Hello collegues,
I am reaching out to those of you who are experienced with sample preparation for bottom up protein LC-MS. We try to establish a quantification method for a therapeutical antibody in biological fluids after having worked only with small molecules before. Currently, we simulate samples with standard in diluted plasma. I got signals months ago and tried to add affinity cleanup with protein G magnetic beads to improve sensitivity. I lost the signal. Meanwhile, we had sensitivity problems with the instrument that we could resolve. But I still cannot get anything from my protein samples, not even with the porotocol that worked before. We check the instrument with a commercial peptide standard that looks all right. So it has to be something in the sample preparation. We do heat denaturation, reduction with DTT, alkylation with IAA and trypsine digest for 2 hours at 60°C (we also tried 37 °C over night, looks the same). We checked the digest on a gel, it is complete. We also tried a protocol with urea for denaturation. After the digest we desalt with C18 columns.

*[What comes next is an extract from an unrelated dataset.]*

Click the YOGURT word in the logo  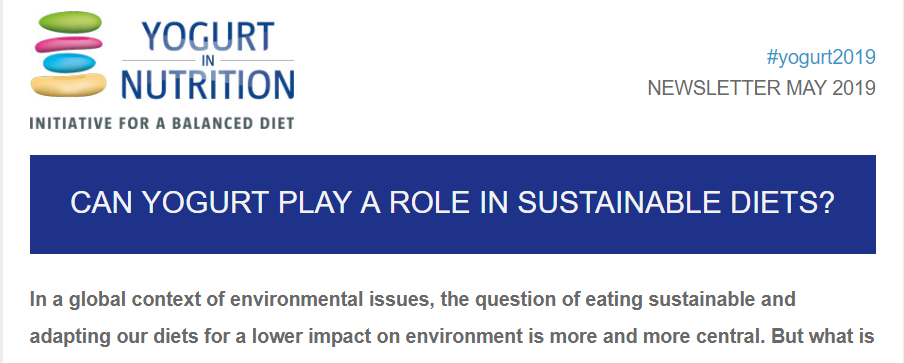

We looked into peptide concentration with the BCA assay. It looks like we lose a lot that does not elute from the column (with 70 % ACN according to manufacturers instructions). But there also has to be some trouble before, as I tried two times to inject sample after digestion, but before desalting into the LC-MS (ammoniumbicarbonate buffer with only a small amount of CaCl2) and there was no signal either. The BCA assay suggests that there are peptides. So I thought, maybe it is something in the matrix that suppresses ionisation. I mixed a prepared sample with the commercial peptide standard and injected that, and there is a nice standard chromatogram. No inhibitors. Now I am running out of ideas. Does anyone of you have suggestions what we might be doing wrong?